Type 2 diabetes drug dapagliflozin reduces blood sugar in study

Tue, 20 Mar 2012
A new drug treatment for type 2 diabetes, dapagliflozin, lowered the HbA1c of participants taking part in a clinical study.

The drug, being developed by AstraZeneca and Bristol-Meyers Squibb, is a new treatment for type 2 diabetes which blocks reabsorption of glucose by the kidneys, thus helping to reduce blood sugar levels and excrete sugar via the urine.

The study involved over 800 patients with inadequately controlled type 2 diabetes that were taking at least 30 units of insulin a day. Around 200 patients received a placebo and the other participants were divided into equal groups taking different doses of the medication. HbA1c levels of the participants were measured at the start of the study and after 24 weeks.

In the placebo group HbA1c decreased by a mean of 0.39% after 24 weeks compared with 0.79% to 0.96% in the groups taking dapagliflozin. The drug also enabled participants to reduce their insulin dose and lose weight, whilst those in the placebo group saw their weight and insulin dosage increase. However, those taking the new drug had a slightly higher rate of hypoglycemia and had significantly higher rates of genital and urinary tract infections.

The drug has yet to be approved by the US Food and Drug Administration over concerns whether the drug could lead to higher rates of breast and bladder cancer in the long term. The FDA has advised to see more proof of long term safety of the drug before approval can be granted.

- [Listed entries]
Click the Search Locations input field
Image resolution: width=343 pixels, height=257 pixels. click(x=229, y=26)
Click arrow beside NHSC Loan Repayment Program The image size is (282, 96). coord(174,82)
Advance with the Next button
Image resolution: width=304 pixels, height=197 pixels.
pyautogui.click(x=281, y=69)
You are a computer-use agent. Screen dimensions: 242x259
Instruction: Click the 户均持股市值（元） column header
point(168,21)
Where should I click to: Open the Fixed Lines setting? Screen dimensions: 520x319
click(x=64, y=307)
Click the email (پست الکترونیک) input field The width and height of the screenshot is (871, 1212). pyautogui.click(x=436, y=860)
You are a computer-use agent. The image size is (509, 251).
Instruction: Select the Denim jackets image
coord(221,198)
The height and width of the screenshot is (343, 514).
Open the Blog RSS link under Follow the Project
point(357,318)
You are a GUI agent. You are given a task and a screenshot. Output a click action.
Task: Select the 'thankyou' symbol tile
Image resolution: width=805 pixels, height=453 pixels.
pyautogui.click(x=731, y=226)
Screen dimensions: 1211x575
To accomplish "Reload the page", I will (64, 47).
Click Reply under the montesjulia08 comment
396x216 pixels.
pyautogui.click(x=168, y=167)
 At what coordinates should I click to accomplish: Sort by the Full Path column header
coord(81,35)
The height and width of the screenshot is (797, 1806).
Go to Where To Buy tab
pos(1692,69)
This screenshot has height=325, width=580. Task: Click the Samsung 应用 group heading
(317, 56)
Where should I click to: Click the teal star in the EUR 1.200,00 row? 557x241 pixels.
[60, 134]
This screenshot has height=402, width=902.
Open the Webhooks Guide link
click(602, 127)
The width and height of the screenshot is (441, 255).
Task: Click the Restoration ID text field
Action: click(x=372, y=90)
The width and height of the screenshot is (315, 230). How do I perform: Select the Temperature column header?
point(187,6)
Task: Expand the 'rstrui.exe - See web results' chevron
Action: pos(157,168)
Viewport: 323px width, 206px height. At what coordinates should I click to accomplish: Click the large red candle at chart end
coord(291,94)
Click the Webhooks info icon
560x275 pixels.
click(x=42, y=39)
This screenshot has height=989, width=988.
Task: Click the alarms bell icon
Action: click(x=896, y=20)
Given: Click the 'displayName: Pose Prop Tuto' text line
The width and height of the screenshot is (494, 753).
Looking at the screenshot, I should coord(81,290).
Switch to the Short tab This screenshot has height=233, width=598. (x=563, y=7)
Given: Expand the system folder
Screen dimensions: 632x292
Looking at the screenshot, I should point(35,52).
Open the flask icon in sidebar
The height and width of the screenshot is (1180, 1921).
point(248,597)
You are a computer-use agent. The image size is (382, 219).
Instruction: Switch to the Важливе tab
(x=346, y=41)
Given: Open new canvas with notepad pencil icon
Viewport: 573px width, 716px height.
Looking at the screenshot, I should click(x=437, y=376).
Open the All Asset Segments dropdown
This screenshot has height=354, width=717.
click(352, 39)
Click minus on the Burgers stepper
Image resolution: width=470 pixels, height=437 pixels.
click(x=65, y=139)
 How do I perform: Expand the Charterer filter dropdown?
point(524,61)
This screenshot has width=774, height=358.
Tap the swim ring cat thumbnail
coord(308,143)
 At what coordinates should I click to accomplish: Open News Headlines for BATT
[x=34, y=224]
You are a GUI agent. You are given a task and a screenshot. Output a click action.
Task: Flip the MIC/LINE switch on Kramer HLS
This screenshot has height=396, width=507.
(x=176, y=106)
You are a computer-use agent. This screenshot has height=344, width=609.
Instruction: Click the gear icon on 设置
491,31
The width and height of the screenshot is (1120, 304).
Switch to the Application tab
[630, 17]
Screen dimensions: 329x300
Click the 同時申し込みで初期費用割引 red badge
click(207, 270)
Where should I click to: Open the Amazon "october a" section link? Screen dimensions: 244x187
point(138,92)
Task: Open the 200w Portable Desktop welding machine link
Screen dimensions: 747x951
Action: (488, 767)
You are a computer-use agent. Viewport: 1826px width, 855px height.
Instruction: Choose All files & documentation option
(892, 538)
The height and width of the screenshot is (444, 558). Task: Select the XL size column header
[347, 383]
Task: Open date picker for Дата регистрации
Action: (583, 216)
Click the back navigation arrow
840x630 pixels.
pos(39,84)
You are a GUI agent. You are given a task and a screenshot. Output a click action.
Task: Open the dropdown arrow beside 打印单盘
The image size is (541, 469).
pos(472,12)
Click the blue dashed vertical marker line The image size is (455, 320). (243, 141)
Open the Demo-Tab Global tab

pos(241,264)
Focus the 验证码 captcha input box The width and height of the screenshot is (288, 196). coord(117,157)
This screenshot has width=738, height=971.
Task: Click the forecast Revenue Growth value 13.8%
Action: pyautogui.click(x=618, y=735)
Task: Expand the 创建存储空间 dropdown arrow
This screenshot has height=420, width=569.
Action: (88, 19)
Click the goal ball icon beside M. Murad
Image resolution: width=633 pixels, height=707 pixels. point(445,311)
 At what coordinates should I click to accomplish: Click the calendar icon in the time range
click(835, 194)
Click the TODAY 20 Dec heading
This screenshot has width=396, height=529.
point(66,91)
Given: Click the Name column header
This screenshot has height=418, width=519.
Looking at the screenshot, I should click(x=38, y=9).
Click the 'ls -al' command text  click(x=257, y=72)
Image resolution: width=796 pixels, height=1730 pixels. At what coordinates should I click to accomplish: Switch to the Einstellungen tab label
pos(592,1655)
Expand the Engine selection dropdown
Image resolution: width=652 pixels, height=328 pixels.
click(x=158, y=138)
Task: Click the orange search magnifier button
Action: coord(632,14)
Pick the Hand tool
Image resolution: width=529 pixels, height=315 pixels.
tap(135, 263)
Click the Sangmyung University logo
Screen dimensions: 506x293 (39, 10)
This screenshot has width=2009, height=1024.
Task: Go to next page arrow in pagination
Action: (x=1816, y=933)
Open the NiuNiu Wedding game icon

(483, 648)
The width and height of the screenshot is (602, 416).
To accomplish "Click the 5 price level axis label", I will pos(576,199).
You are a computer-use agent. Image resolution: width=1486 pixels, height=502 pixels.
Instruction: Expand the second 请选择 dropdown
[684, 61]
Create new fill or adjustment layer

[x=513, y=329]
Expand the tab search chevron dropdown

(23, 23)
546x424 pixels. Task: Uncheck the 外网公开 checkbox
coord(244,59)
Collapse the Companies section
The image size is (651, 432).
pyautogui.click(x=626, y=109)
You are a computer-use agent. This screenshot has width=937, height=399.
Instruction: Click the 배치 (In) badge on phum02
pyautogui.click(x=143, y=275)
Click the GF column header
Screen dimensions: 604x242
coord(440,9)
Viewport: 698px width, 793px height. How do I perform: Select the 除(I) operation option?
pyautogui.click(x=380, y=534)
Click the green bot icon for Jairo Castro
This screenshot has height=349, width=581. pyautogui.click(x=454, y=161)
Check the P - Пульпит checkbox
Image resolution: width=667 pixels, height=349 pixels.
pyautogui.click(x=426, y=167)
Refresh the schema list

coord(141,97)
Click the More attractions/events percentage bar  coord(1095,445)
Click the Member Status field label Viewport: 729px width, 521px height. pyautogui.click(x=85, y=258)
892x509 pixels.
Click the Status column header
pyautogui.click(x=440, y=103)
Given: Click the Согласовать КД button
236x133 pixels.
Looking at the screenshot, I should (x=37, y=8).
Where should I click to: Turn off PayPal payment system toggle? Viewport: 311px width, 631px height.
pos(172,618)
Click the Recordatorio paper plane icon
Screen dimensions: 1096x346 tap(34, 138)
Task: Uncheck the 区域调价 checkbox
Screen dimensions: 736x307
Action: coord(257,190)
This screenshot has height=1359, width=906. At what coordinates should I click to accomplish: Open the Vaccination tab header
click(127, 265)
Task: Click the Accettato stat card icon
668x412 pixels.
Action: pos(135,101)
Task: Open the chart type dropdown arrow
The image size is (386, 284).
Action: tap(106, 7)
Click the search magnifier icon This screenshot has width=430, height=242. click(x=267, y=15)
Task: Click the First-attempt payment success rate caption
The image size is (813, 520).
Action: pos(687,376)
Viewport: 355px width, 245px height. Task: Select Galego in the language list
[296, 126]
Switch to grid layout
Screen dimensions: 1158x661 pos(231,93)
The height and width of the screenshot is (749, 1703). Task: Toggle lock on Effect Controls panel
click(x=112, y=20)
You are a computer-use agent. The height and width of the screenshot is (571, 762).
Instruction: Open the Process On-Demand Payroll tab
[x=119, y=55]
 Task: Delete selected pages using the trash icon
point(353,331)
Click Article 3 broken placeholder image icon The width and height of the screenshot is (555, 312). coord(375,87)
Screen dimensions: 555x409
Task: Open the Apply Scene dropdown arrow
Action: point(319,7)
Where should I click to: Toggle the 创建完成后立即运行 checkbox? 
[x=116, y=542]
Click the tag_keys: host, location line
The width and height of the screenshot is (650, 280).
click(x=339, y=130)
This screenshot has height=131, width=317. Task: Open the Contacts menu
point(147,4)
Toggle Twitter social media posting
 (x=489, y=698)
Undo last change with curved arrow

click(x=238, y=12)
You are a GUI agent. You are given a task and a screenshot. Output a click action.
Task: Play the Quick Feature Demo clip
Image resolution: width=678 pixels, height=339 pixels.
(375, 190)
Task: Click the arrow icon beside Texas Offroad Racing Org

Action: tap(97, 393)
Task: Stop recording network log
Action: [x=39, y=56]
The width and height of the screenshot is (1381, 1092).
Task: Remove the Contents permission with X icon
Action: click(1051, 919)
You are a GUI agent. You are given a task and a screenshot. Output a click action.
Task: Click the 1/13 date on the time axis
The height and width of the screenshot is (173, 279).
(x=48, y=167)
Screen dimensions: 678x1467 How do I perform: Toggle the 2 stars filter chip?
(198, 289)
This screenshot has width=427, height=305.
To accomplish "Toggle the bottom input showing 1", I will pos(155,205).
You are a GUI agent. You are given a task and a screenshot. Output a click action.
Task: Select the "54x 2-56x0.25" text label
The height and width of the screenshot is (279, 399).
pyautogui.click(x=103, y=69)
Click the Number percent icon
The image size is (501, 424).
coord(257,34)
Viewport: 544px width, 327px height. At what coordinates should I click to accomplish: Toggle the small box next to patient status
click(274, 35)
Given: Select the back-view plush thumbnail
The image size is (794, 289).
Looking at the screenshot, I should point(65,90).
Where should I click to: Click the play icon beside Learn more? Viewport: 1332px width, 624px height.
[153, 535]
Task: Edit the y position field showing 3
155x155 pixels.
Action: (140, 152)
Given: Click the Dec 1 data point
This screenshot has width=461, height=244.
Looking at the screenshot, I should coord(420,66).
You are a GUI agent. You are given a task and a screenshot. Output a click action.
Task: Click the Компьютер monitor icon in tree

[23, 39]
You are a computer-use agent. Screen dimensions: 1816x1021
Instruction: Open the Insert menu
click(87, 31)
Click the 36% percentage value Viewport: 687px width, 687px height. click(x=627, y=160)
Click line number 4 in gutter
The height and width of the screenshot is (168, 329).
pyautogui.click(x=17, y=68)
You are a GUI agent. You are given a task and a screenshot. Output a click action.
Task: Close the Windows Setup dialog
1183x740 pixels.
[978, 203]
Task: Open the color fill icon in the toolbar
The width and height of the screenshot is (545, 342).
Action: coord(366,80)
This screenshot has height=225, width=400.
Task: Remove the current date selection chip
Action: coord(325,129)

- [Work task] Copy out the whole diabetes drug news item word for word.

- [Completed exercise]
Type 2 diabetes drug dapagliflozin reduces blood sugar in study

Tue, 20 Mar 2012
A new drug treatment for type 2 diabetes, dapagliflozin, lowered the HbA1c of participants taking part in a clinical study.

The drug, being developed by AstraZeneca and Bristol-Meyers Squibb, is a new treatment for type 2 diabetes which blocks reabsorption of glucose by the kidneys, thus helping to reduce blood sugar levels and excrete sugar via the urine.

The study involved over 800 patients with inadequately controlled type 2 diabetes that were taking at least 30 units of insulin a day. Around 200 patients received a placebo and the other participants were divided into equal groups taking different doses of the medication. HbA1c levels of the participants were measured at the start of the study and after 24 weeks.

In the placebo group HbA1c decreased by a mean of 0.39% after 24 weeks compared with 0.79% to 0.96% in the groups taking dapagliflozin. The drug also enabled participants to reduce their insulin dose and lose weight, whilst those in the placebo group saw their weight and insulin dosage increase. However, those taking the new drug had a slightly higher rate of hypoglycemia and had significantly higher rates of genital and urinary tract infections.

The drug has yet to be approved by the US Food and Drug Administration over concerns whether the drug could lead to higher rates of breast and bladder cancer in the long term. The FDA has advised to see more proof of long term safety of the drug before approval can be granted.